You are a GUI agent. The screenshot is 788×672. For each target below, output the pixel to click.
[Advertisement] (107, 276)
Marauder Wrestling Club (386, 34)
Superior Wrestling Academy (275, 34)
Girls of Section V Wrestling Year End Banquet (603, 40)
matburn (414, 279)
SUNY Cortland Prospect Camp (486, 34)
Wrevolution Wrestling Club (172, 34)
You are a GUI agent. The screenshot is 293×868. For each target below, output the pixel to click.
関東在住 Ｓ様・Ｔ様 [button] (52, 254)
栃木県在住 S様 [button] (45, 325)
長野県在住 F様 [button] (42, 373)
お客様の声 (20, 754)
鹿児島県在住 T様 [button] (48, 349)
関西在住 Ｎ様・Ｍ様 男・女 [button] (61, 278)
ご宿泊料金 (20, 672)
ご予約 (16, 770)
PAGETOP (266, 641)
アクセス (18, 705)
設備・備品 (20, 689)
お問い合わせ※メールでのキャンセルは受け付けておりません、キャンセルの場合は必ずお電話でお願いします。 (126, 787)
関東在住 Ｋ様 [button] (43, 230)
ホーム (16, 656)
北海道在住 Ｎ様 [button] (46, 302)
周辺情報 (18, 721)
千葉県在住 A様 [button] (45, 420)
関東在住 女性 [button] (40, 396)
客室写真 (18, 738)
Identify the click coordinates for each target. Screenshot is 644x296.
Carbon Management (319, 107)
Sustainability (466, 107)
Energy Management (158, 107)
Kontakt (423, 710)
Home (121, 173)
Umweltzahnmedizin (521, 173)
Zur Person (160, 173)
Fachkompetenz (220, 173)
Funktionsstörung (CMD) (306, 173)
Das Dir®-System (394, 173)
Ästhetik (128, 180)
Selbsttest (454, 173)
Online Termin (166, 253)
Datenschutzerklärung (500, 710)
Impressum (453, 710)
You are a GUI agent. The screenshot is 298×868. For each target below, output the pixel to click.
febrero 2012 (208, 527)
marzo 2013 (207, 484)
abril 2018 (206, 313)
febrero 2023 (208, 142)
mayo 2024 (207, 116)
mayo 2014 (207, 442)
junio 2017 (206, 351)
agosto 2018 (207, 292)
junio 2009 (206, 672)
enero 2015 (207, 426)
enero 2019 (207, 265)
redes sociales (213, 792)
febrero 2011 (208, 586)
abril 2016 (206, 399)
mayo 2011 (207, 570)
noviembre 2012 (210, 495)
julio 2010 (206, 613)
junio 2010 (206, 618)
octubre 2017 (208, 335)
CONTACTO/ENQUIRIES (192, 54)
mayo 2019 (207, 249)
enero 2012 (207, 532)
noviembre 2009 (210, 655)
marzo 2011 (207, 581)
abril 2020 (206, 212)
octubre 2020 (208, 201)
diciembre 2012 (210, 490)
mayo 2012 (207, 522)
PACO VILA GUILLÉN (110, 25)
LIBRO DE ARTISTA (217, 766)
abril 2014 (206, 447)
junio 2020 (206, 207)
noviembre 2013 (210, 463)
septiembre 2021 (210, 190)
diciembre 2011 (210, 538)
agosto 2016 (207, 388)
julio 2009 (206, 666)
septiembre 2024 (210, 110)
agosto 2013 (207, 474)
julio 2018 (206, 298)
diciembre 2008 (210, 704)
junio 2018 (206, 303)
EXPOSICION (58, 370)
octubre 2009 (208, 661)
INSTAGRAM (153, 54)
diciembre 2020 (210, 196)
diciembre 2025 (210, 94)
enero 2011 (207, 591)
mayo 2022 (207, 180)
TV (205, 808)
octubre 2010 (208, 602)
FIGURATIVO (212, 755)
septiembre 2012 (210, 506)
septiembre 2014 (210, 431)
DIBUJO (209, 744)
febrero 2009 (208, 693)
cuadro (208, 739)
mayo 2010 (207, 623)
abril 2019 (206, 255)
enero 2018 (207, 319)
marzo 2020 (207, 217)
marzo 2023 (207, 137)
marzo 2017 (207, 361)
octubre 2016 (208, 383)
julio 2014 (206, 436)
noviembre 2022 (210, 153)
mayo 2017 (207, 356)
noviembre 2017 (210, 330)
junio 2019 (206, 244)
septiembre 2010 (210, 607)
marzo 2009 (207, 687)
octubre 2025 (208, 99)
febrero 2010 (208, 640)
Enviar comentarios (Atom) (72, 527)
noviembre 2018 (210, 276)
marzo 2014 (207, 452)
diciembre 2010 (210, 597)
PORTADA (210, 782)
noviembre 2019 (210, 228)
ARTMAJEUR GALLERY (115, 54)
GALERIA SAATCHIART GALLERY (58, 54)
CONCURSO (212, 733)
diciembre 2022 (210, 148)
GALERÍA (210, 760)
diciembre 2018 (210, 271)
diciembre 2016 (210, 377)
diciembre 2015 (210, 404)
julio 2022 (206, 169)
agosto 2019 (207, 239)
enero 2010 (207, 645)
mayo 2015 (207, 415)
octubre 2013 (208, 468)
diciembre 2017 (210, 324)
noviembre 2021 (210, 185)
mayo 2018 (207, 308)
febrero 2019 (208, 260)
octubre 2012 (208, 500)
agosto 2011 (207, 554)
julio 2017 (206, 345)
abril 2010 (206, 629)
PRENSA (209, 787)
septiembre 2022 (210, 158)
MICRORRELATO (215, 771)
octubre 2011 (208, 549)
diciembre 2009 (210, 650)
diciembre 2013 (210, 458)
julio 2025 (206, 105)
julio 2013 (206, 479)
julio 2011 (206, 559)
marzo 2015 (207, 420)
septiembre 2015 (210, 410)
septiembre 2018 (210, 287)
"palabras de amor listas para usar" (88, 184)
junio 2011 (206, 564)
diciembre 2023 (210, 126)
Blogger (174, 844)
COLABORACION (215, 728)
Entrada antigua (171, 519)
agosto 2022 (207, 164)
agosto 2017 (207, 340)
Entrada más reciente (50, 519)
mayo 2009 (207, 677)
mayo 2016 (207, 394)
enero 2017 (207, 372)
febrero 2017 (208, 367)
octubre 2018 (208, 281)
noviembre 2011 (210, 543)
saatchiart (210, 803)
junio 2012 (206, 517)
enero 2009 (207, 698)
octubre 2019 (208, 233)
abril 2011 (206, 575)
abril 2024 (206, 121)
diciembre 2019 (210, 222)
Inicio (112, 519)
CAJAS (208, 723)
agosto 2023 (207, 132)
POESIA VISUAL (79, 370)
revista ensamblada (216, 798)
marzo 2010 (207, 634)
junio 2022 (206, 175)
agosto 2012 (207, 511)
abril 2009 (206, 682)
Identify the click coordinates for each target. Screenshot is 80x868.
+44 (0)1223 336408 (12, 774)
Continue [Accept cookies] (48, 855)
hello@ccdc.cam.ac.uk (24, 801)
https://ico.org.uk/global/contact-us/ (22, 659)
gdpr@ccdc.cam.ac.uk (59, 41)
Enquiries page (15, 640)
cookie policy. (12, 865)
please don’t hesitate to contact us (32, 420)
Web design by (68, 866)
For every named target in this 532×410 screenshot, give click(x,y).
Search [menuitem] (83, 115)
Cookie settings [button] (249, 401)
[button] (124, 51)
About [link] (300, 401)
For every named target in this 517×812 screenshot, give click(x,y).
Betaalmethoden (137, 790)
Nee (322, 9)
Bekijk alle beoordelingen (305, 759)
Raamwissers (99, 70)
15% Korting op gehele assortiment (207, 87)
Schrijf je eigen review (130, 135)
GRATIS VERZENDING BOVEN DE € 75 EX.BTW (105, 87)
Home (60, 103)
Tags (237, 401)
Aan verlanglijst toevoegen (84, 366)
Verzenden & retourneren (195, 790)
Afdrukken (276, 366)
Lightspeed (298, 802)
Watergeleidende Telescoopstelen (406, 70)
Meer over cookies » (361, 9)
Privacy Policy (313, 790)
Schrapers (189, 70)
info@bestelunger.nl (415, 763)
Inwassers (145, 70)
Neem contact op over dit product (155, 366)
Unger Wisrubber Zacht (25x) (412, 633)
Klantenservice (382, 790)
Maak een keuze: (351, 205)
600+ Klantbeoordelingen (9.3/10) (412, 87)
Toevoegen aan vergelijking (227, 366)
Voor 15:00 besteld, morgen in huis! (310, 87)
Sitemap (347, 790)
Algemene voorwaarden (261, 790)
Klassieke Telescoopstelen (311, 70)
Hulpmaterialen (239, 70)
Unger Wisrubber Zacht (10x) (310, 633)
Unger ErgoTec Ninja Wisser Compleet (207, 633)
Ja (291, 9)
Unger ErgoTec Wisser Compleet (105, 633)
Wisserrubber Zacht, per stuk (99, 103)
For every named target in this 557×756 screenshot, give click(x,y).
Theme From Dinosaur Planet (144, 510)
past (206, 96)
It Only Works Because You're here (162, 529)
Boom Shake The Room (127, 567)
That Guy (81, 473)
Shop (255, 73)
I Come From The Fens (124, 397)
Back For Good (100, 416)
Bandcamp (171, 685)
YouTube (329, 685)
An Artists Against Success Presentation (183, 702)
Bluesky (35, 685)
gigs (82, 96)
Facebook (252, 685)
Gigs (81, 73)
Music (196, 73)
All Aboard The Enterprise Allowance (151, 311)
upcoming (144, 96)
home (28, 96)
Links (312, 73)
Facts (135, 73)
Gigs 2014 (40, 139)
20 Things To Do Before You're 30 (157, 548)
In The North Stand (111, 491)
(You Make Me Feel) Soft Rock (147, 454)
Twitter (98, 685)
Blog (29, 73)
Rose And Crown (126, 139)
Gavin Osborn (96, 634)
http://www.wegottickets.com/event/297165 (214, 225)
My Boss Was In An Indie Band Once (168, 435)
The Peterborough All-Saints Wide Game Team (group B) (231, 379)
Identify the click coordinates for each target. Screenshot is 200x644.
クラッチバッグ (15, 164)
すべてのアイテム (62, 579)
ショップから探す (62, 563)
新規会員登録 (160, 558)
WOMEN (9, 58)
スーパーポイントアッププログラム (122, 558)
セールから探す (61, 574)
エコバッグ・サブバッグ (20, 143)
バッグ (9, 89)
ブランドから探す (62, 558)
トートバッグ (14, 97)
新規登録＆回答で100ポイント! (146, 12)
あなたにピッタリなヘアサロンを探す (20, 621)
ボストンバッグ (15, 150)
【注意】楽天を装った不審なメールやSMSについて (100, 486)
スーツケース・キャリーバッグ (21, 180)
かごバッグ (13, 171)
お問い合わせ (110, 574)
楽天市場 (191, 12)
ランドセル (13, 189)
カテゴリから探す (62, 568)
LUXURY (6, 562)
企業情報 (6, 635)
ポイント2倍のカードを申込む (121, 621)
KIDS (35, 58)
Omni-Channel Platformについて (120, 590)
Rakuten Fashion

------------------------------------------------------------

- **AUFGABENSTELLUNG**
Gib bitte die Zeilen oben als Markdown-Tabelle mit den Spalten „Nummer“ und „Zeile“ wieder. Beginne mit der Zeile mit „新規会員登録 (160, 558)“, geh bis einschließlich der letzten Zeile weiter und lass Leerzeilen weg.

- **VOLLSTÄNDIGE ANTWORT**
| Nummer | Zeile |
|---|---|
| 1 | 新規会員登録 (160, 558) |
| 2 | WOMEN (9, 58) |
| 3 | スーパーポイントアッププログラム (122, 558) |
| 4 | セールから探す (61, 574) |
| 5 | エコバッグ・サブバッグ (20, 143) |
| 6 | バッグ (9, 89) |
| 7 | ブランドから探す (62, 558) |
| 8 | トートバッグ (14, 97) |
| 9 | 新規登録＆回答で100ポイント! (146, 12) |
| 10 | あなたにピッタリなヘアサロンを探す (20, 621) |
| 11 | ボストンバッグ (15, 150) |
| 12 | 【注意】楽天を装った不審なメールやSMSについて (100, 486) |
| 13 | スーツケース・キャリーバッグ (21, 180) |
| 14 | かごバッグ (13, 171) |
| 15 | お問い合わせ (110, 574) |
| 16 | 楽天市場 (191, 12) |
| 17 | ランドセル (13, 189) |
| 18 | カテゴリから探す (62, 568) |
| 19 | LUXURY (6, 562) |
| 20 | 企業情報 (6, 635) |
| 21 | ポイント2倍のカードを申込む (121, 621) |
| 22 | KIDS (35, 58) |
| 23 | Omni-Channel Platformについて (120, 590) |
| 24 | Rakuten Fashion |